Post some picture of how it's vented out the roof.
This is not a common as you suggested.


----------



## carpdad (Oct 11, 2010)

On the roof, you need to replace the caps. Broan or such make good quality caps with rubber foam seal around the door. First check the box stores at least to get a feel for what is good quality. Most important is the door and rubber foam (cheap foam will not work) that is flat and makes a good seal. Next is strong steel mesh outside that will keep out mice and such. If not the box stores, check amazon and you can return if door is not flat. Call it defective. Since roof caps have down closing doors (vs wall caps that close to the side), and bath fans are not high power, weights on these doors will prevent proper ventilation.
If I had the choice, I'd put them on the wall using same good quality steel caps.


----------



## Mahonroy (Jan 17, 2017)

joecaption said:


> Post some picture of how it's vented out the roof.
> This is not a common as you suggested.


I uploaded 2 photos showing how its vented outside. I believe the vents to be the shiny silver boxy ones:


















This is a brand new house by the way, build was completed like 2 months ago.


----------



## ryansdiydad (Aug 16, 2015)

Not familiar with those caps but others probably are and can provide more information.. 
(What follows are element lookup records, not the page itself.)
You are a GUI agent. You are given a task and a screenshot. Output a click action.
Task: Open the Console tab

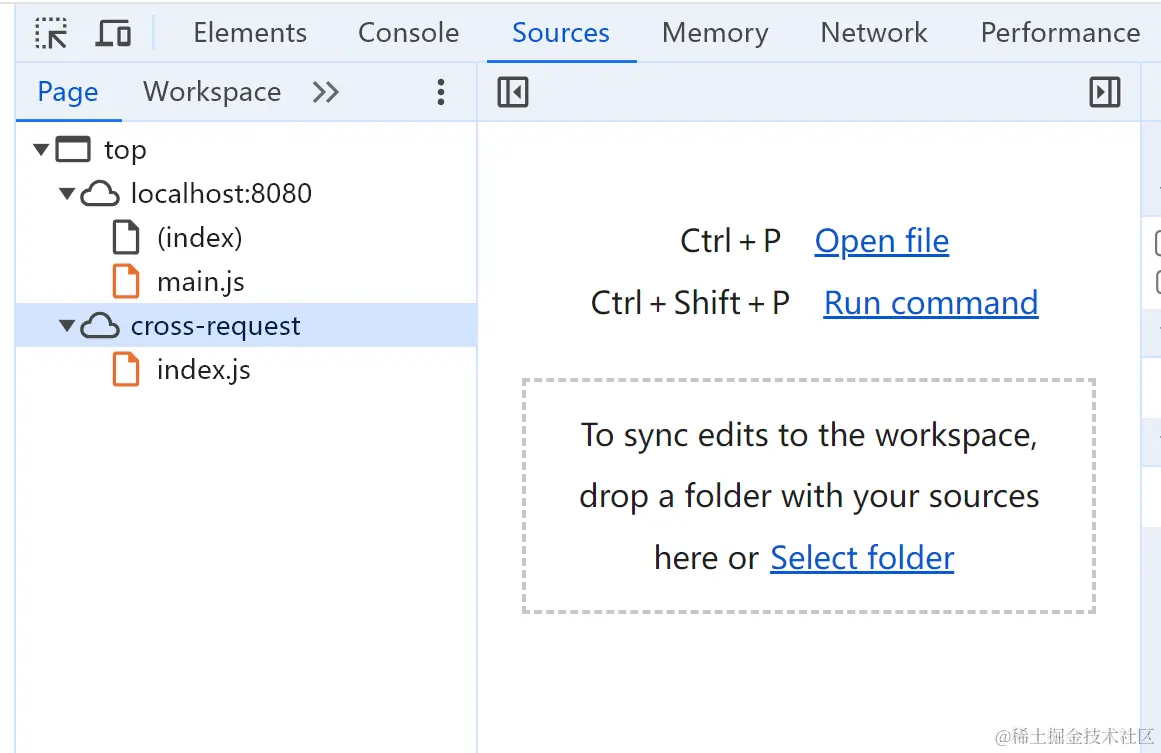[408, 33]
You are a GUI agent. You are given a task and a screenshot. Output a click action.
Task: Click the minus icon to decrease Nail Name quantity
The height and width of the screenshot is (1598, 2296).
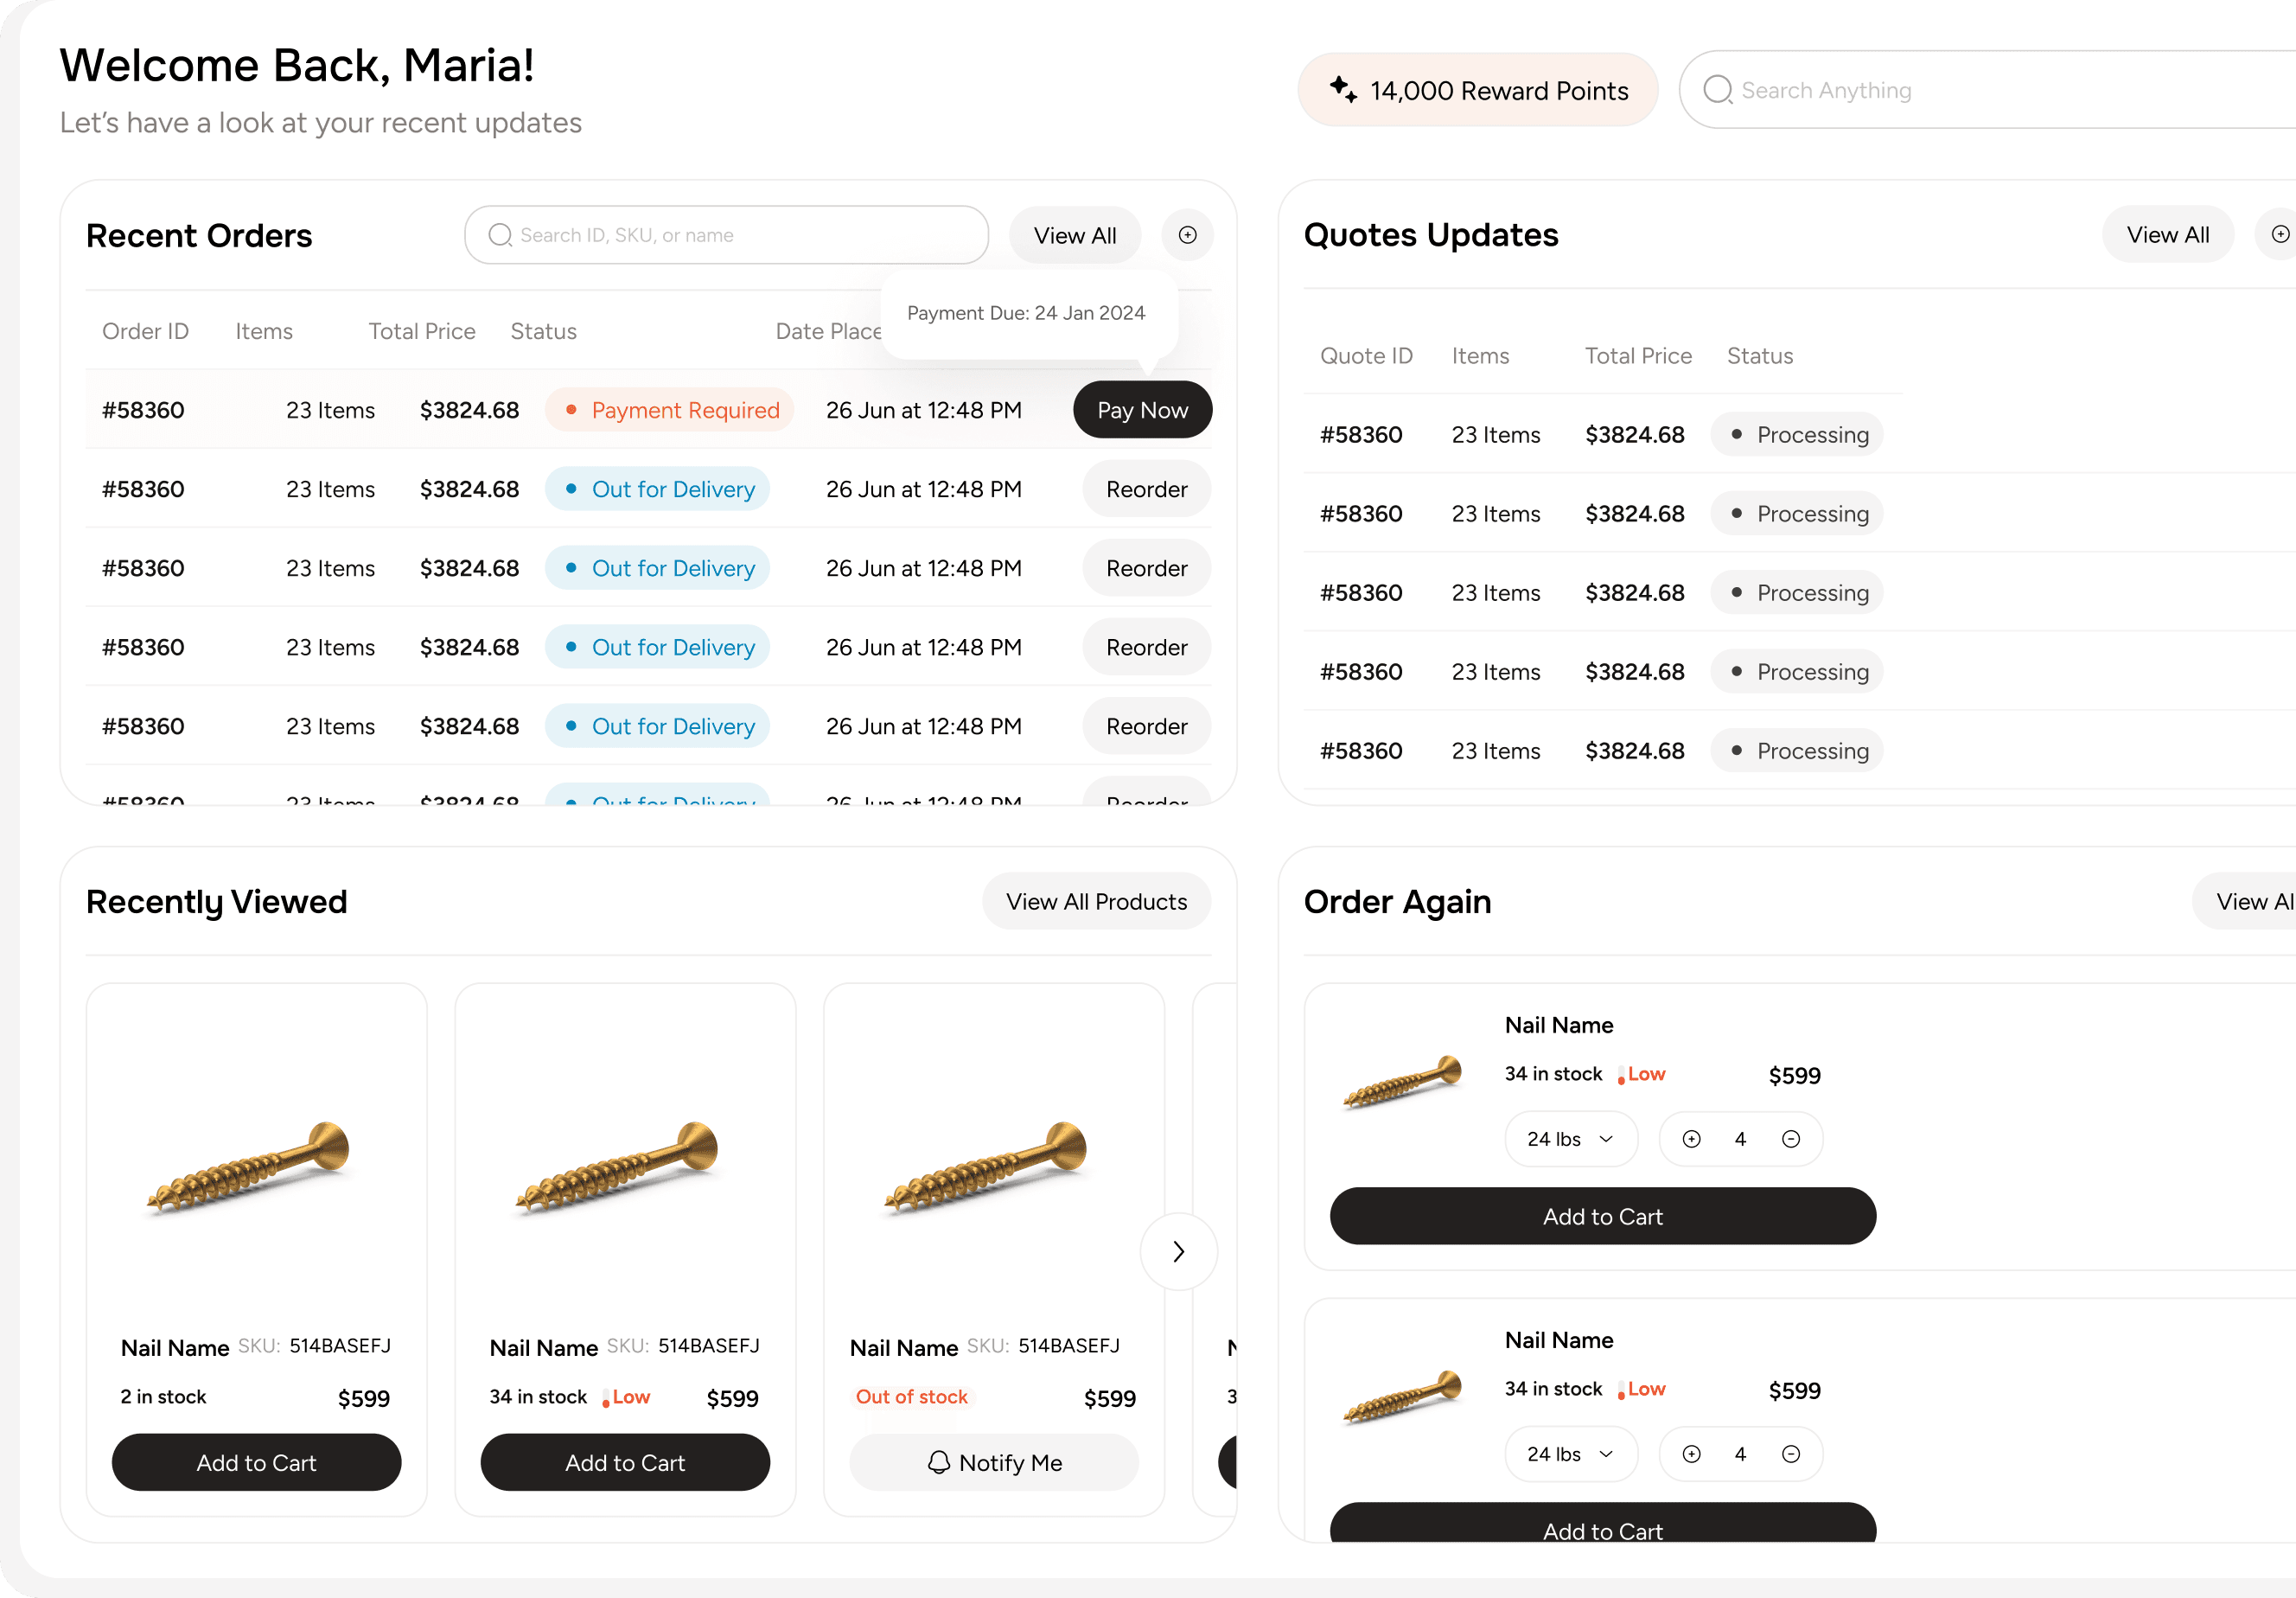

Barring that the next step would be going on the roof and checking if these all have dampers to prevent the draft you seem to be experiencing.. Essentially when the bathroom fan is not in use the dampers should be shut to prevent any air from blowing in from the outside... Odds are that they either do not have them or they are defective..


----------



## lenaitch (Feb 10, 2014)

If the build is that new, contact the builder/developer and run the problem by them. Any dinking you do will likely negate anything they might have been willing to do.


----------



## carpdad (Oct 11, 2010)

If the pvc pipe on the wall is for radon, it is not draining to sewer. It is buried under your slab and draining into it. I would put another 1/8 or more bend at the end.


----------



## Mahonroy (Jan 17, 2017)

carpdad said:


> If the pvc pipe on the wall is for radon, it is not draining to sewer. It is buried under your slab and draining into it. I would put another 1/8 or more bend at the end.


Carpdad, I am not sure what you are talking about...

The white pipe is for radon, this works by pumping radon gas from under the slab and out to the top of the roof. It has nothing to do with drainage, or the bathroom vent flapper sounds.


----------



## RRH (Nov 24, 2016)

Dont add a weight it will not open.

Some reason you have the outside vents in just the right place for to much wind.
I assuming they are not having this problem when the central heat is on. Doors closed to bath and a vent close by the exhaust fan.

Try this first. Lambro 1775L Inline Damper 
get any brand. This one just easy for you to goggle.

Still a prob. Maybe a bad batch of the exhaust fan. So remove flapper and use an inline one.

And of course if you really have cheap fans and want an upgrade. Unplug the fan motor and delete the flapper in you fan. Then install a panasonic inline fan.


----------